DATA FOR THIS EXERCISE →

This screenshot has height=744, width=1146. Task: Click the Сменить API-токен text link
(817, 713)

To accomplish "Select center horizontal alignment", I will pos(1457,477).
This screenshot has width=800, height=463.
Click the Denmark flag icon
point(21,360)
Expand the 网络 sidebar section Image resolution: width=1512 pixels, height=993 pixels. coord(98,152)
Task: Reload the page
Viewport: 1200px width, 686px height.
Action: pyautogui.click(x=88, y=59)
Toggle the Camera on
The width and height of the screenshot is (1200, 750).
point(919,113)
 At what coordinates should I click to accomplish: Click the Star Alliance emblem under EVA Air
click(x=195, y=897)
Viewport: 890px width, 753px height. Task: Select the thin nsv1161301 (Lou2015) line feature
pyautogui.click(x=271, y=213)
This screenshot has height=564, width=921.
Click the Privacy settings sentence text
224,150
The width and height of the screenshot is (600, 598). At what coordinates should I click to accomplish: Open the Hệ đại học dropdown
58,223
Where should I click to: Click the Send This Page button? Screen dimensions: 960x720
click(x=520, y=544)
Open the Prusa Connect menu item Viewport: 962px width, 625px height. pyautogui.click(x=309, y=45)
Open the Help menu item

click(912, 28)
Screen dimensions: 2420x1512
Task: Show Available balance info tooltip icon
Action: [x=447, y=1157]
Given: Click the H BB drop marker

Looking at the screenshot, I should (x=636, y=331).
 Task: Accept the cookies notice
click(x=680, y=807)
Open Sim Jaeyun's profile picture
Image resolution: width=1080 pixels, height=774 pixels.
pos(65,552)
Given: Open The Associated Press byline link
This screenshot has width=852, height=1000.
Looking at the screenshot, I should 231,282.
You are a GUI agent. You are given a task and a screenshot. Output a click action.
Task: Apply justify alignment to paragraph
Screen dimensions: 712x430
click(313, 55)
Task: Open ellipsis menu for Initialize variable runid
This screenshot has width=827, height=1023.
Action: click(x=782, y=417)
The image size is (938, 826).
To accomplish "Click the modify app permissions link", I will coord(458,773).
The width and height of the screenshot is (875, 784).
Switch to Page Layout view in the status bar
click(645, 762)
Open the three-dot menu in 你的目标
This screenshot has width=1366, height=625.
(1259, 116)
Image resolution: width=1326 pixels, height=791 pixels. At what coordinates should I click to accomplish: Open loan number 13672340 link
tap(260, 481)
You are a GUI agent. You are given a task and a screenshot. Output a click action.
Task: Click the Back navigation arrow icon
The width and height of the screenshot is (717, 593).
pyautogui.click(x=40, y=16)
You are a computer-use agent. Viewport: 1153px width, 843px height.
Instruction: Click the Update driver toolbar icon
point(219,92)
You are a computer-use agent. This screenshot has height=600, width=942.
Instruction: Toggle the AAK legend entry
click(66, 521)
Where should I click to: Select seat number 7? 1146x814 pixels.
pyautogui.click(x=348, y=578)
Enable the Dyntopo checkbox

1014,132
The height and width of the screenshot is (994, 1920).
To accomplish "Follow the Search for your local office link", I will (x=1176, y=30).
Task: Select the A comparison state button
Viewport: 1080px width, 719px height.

EXERCISE BRIEF →
Whenever a line of the data includes "agent", copy that line.

EXERCISE ANSWER →
You are a GUI agent. You are given a task and a screenshot. Output a click action.
You are a GUI agent. You are given a task and a screenshot. Output a click action.
You are a computer-use agent. Viewport: 1153px width, 843px height.
You are a computer-use agent. This screenshot has height=600, width=942.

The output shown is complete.